▶ [Requirements]
(a) In the text on musical meter and event hierarchy, what term does Metric Preference Rule 4 use for local peaks in amplitude?
(b) Please pick up the text on musical meter and event hierarchy after its final sentence and write a continuation of it.

▶ [Extract to read]
-------------------------
I argue that many of the processes that determine event hierarchy are more likely to precede meter in the chain of cognitive events. They are, in fact, the means by which the metric sense interprets the signal and assigns a pattern of strong and weak beats. Thus, I refer to meter as post-hierarchical, and the processes that precede meter are pre-metric. Any property that has an influence on meter and can be observed in a non-metric stimulus is plausibly pre-metric.
Lerdahl and Jackendoff's Metric Preference Rule #4
Prefer a metrical structure in which beats of level Li that are stressed are strong beats of Li.
The authors' Metric Preference Rule 4 refers to local peaks in amplitude, which they call stress. Just as we saw the influence of this property in organizing single notes, we can also create non-metric, multi-event stimuli which exploit amplitude to create a hierarchy.
Perhaps we should think of this kind of stimulus as the normal state of affairs - the vast majority of sounds in the environment are, after all, not metered. Meter could be an evolutionary overlay on a preexisting means of sonic organization.
GTTM features analytic examples that consider every subdivision in a passage as a possible beat. This approach implies a similar cognitive mechanism of scanning a stimulus in order to find the best fit for a regular metric grid.
Conceiving of meter as post-hierarchical seems much more direct and efficient. Rather than scanning and evaluating possible beat positions, the metric facility could receive organized information and proceed from there. Thus, presented with a regular stimulus that alternates loud and soft, the metric system could simply latch on to what is presented post-hierarchically.
-------------------------
▶ [Raw data]

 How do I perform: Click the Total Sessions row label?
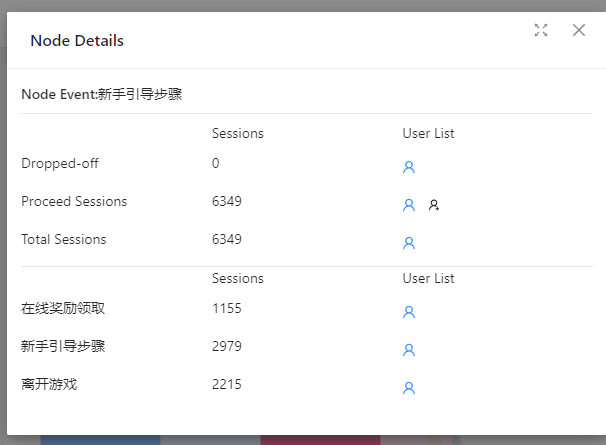pos(63,239)
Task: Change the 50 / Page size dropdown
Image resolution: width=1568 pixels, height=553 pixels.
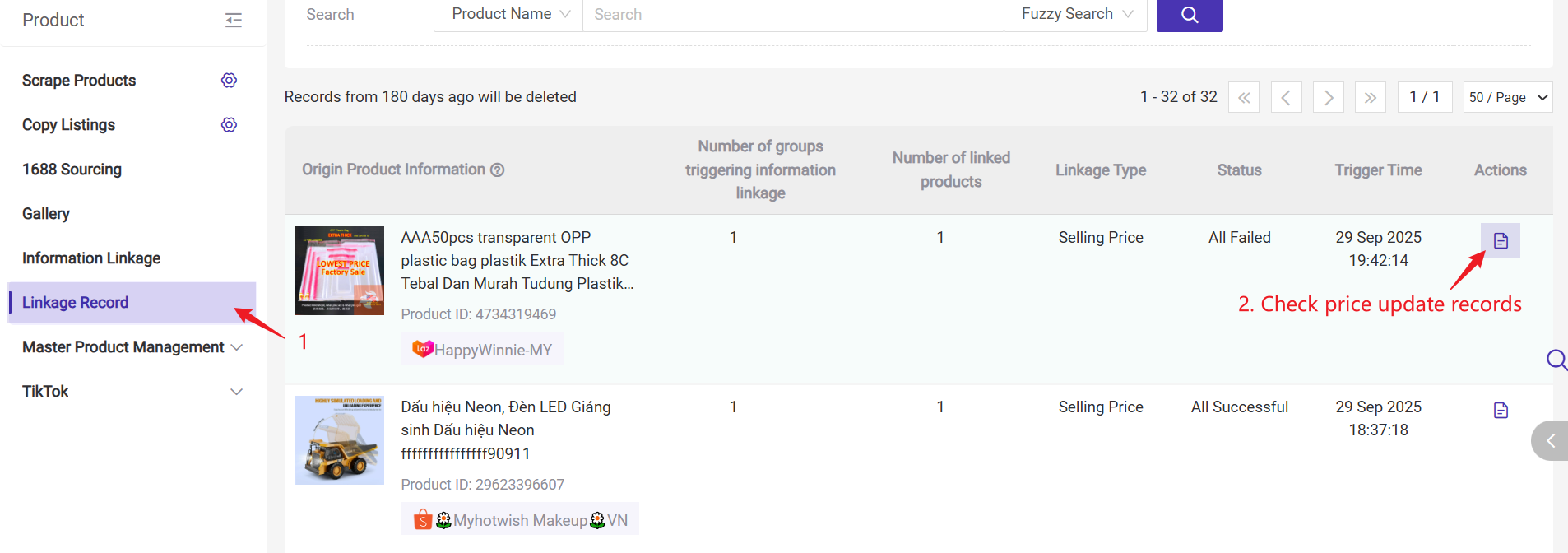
-------------------------
▶ [Per-task outputs]
(a) Stress.

(b)
Metric Preference Rule #5 (Length)
Prefer a metrical structure in which a relatively strong beat occurs at the inception of either
b. a relatively long duration of a dynamic,
c. a relatively long slur,
d. a relatively long pattern of articulation,
e. a relatively long duration of a pitch in the relevant levels of the time-span reduction, or
f. a relatively long duration of a harmony in the relevant levels of the time-span reduction (harmonic rhythm).
Metric Preference Rule 5 cites the influence of the agogic accent, which privileges events that are relatively long. This is another force that we can observe in a non-metric stimulus.
Again, we can imagine that if the metric facility were presented with a recurring pattern of long and short, it would probably receive the long notes as the most likely position to place a beat, rather than testing every possible subdivision.
At this point one probably wants to protest. What about syncopation and cross rhythms? Musical stimuli are rarely this simple. This is true - actual rhythmic experience involves some tension between sounding rhythms and an underlying pulse. The accents of the musical surface are in a feedback loop with meter.
First, the metric context is defined by surface events organized hierarchically. Sounding figurations are then strongly characterized by their metrical context, but an incompatible structure can disrupt and redefine that context.
In order to understand this interaction, we need to look more closely at what meter is and how it works, and we'll use Christopher Hasty's model from Meter as Rhythm. The basic mechanism is the projective metric span. Given two sounding events, we have the ability to estimate a third point in the future that replicates the same time span.
Meter is thought to be a chain of these projected spans.
What's interesting about these projected events is that they often feel real and palpable, even if nothing sounds at the predicted moment. It is as if one can see the next pulse coming over the horizon - at any given point one knows how far away it is, and we can interact with the moment with precision, tapping a foot, performing a note, or merely observing it consciously as it passes. However, we can really only anticipate one beat ahead.
I argue that projected beats are similar in kind to sounding events. They are silent events in and of themselves. Syncopated sounds interact with beats in the same kind of event hierarchy that we apply to notes.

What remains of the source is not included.